Broken for You (2004), by American YA novelist Stephanie Kallos, follows the unlikely friendship of two women who are recovering from loss and facing the prospect of death. It is Kallos’s debut novel.
With the exception of the prologue, which is written in second-person singular, the novel is told in the third-person voice. Its themes include family conflict, the power of friendship, secrets, and salvation.
The voice in the prologue is from Margaret Hughes, a 70-something, wealthy woman who has been diagnosed with terminal brain cancer. She decides to forgo chemotherapy and focus on living what little life she has remaining. To spice things up, she decides to rent out one of the many bedrooms in her Seattle estate.
Wanda Schultz drives to Seattle after receiving a mysterious postcard that she thinks just might be from a former lover. Wanda acts very tough on the outside, but on the inside she’s fraught with nerves (she works in the theater—acting is her personal and professional life). She realizes that her lovelorn quest mirrors her fathers; in 1969, he abandoned six-year-old Wanda. Until that, she had an idyllic childhood.
Needing a place to say, she contacts Margaret and the two quickly hit it off. Wanda likes that Margaret is quirky—her furniture is odd (thanks to her deceased father, an antiques dealer) and she claims her mother is haunting the mansion (her mother suffered a mental illness).
For the first week of their new living arrangement, Wanda is so focused on working all the time that she’s rarely home. Margaret is disappointed; she was hoping that taking on a boarder would, somehow, invest her own life with some new energy. One day, while Wanda is cooking some “macrobiotic” meal that’s supposed to improve her health, Margaret joins her and the two strike up the beginnings of a friendship. Margaret lets Wanda use one of her cars.
As they bond over wine, Margaret says she was married to an artist, Stephen Hughes, and had a son. Unfortunately, there was a car accident and her son died. Along with the fact that Stephen just wanted to live off of Margaret’s money and couldn’t sell his own art, the marriage did not survive the death of their child.
Meanwhile, Margaret continues to hear the voice of her overly critical mother. Her mother berates her for becoming an old woman and having few friends. One day, Margaret drops off Wanda at work and the younger woman is impressed with Margaret for zipping through rush hour traffic. Margaret goes to another doctor appointment and reiterates her wish to receive no treatment, even though it could extend her life for a couple of years. She spontaneously visits Hotel Orleans, where she has some good memories, and bonds with the valet manager, Gus MacPherson. At the theater, Wanda meets a handsome young man named Troy who helps her get through the chaotic business of directing actors. Each woman enters into a relationship of sorts with her respective male friend.

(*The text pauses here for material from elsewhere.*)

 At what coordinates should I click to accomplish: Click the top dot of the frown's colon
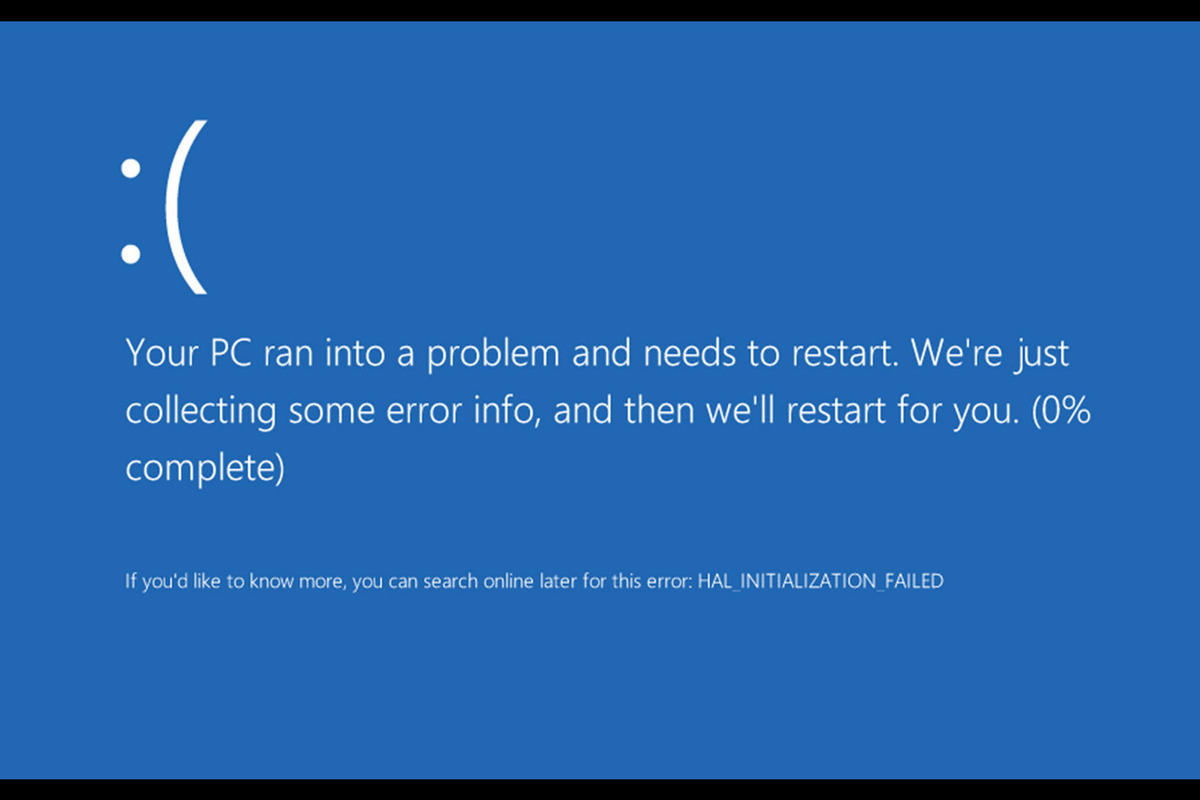click(130, 170)
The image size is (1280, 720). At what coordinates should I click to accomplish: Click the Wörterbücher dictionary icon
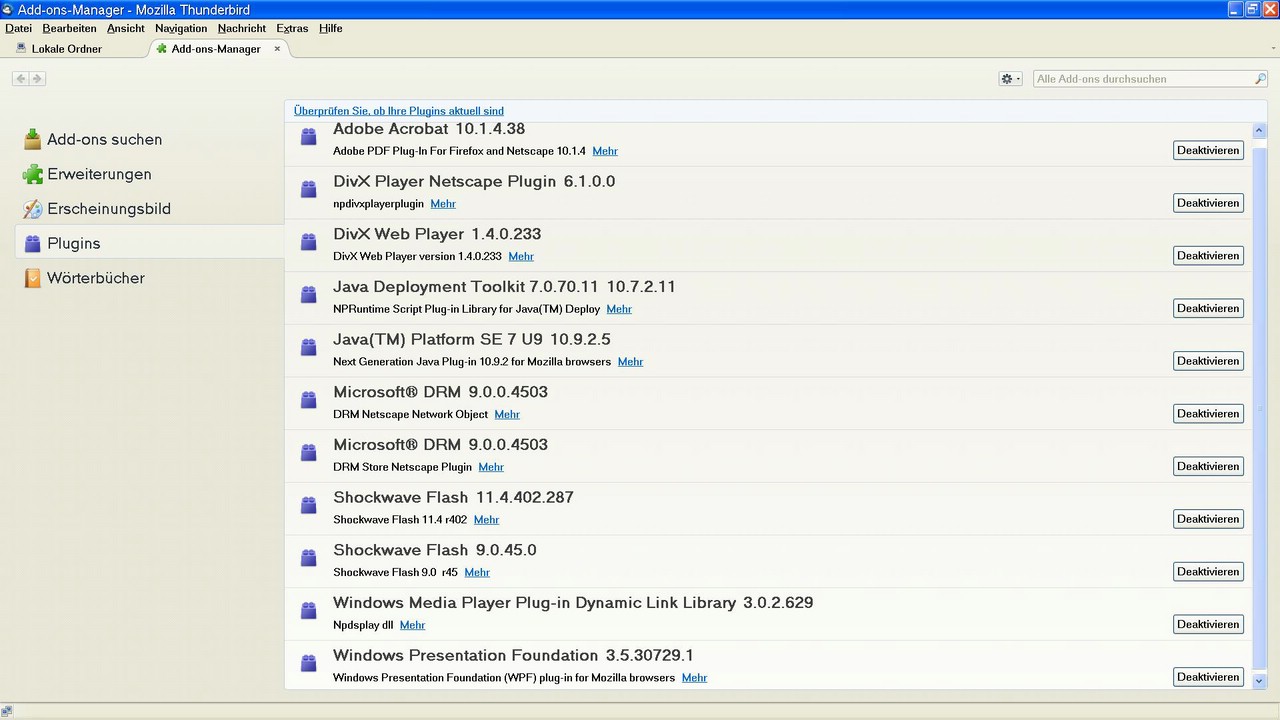tap(32, 278)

One day, Margaret asks Wanda if she minds sharing the spare room with another female boarder. Wanda says not at all. Wanda does not know that this person will be a full-time, live-in nurse. Margaret still does not wish for Wanda to know she has a brain tumor.
Wanda reflects on how her dad, who, after failing to find his love, changed his name to M.J. Striker and found a dead-end job at a bowling alley. While reliving this history, Wanda gets into a terrible accident and winds up in the hospital. For weeks, she’s in a coma and experiences terrible nightmares: in one, she’s an actress who can’t convince her audience she’s acting; in another, an inept stage manager tries to give her lines. She realizes that she’s the bad actor and the bad stage manager.
Wanda returns to Margaret’s house but refuses to be a charity case. She says she will move out on her own—she doesn’t want to burden Margaret. But then Margaret says she needs her. Margaret admits that she has an “astrocytoma,” i.e. a star-shaped tumor that will kill her. She also divulges another dark secret: much of the grand art that Wanda has been admiring was stolen by her father. Worse, it was stolen from European Jews fleeing the Holocaust.
They decide to reclaim the sad history by destroying the stolen artifacts and recasting them into mosaics. Wanda quickly realizes she has as a talent for the work; it also helps her come to accept her past for all its glories and errors. Breaking the relics of the past (hence the title) is also therapeutic for Margaret.
Another year passes, and the tumor hasn’t grown. But Margaret’s relationship with Gus has, and the two decide to go against the doctor’s orders and travel to Paris. Margaret passes once she returns to Seattle.
As the novel concludes, Margaret’s ashes are put into small teapots that are then given to the people closest to her in life. The studio, and all of Margaret’s remaining possessions, are given to Wanda.